- _Instruction_: Output each of the items below verbatim, changing nothing.

- _Task material_:
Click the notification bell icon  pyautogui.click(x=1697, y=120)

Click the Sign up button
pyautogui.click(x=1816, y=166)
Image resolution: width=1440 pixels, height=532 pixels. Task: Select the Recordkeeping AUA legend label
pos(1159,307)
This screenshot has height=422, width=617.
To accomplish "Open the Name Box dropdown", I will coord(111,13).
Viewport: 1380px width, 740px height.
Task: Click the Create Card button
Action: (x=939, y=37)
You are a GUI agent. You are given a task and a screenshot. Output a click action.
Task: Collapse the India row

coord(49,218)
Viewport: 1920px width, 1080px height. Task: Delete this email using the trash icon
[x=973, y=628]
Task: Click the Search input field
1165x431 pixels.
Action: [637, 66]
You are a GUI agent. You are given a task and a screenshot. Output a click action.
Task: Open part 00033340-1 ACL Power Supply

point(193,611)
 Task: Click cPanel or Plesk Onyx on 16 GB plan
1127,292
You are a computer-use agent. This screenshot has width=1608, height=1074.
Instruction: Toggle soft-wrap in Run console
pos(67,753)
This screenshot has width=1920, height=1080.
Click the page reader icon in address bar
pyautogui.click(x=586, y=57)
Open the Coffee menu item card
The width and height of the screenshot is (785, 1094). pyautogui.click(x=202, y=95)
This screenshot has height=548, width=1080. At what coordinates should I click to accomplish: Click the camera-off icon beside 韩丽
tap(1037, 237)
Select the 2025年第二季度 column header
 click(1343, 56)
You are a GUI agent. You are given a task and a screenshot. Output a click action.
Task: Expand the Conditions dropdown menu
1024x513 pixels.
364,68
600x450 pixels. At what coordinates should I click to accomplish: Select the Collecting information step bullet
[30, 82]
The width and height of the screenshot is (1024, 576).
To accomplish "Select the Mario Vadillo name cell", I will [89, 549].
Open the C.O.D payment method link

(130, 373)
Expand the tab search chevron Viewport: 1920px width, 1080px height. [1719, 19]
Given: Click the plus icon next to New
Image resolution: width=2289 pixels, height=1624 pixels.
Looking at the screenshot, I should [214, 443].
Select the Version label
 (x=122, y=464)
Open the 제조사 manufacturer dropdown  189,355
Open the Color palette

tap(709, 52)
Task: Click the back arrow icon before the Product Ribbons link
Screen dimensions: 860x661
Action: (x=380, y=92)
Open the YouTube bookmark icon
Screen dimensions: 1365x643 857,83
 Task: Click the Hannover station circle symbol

- _Result_:
Click the notification bell icon  pyautogui.click(x=1697, y=120)

Click the Sign up button
pyautogui.click(x=1816, y=166)
Image resolution: width=1440 pixels, height=532 pixels. Task: Select the Recordkeeping AUA legend label
pos(1159,307)
This screenshot has height=422, width=617.
To accomplish "Open the Name Box dropdown", I will coord(111,13).
Viewport: 1380px width, 740px height.
Task: Click the Create Card button
Action: (x=939, y=37)
You are a GUI agent. You are given a task and a screenshot. Output a click action.
Task: Collapse the India row

coord(49,218)
Viewport: 1920px width, 1080px height. Task: Delete this email using the trash icon
[x=973, y=628]
Task: Click the Search input field
1165x431 pixels.
Action: [637, 66]
You are a GUI agent. You are given a task and a screenshot. Output a click action.
Task: Open part 00033340-1 ACL Power Supply

point(193,611)
 Task: Click cPanel or Plesk Onyx on 16 GB plan
1127,292
You are a computer-use agent. This screenshot has width=1608, height=1074.
Instruction: Toggle soft-wrap in Run console
pos(67,753)
This screenshot has width=1920, height=1080.
Click the page reader icon in address bar
pyautogui.click(x=586, y=57)
Open the Coffee menu item card
The width and height of the screenshot is (785, 1094). pyautogui.click(x=202, y=95)
This screenshot has height=548, width=1080. At what coordinates should I click to accomplish: Click the camera-off icon beside 韩丽
tap(1037, 237)
Select the 2025年第二季度 column header
 click(1343, 56)
You are a GUI agent. You are given a task and a screenshot. Output a click action.
Task: Expand the Conditions dropdown menu
1024x513 pixels.
364,68
600x450 pixels. At what coordinates should I click to accomplish: Select the Collecting information step bullet
[30, 82]
The width and height of the screenshot is (1024, 576).
To accomplish "Select the Mario Vadillo name cell", I will [89, 549].
Open the C.O.D payment method link

(130, 373)
Expand the tab search chevron Viewport: 1920px width, 1080px height. [1719, 19]
Given: Click the plus icon next to New
Image resolution: width=2289 pixels, height=1624 pixels.
Looking at the screenshot, I should [214, 443].
Select the Version label
 (x=122, y=464)
Open the 제조사 manufacturer dropdown  189,355
Open the Color palette

tap(709, 52)
Task: Click the back arrow icon before the Product Ribbons link
Screen dimensions: 860x661
Action: (x=380, y=92)
Open the YouTube bookmark icon
Screen dimensions: 1365x643 857,83
 Task: Click the Hannover station circle symbol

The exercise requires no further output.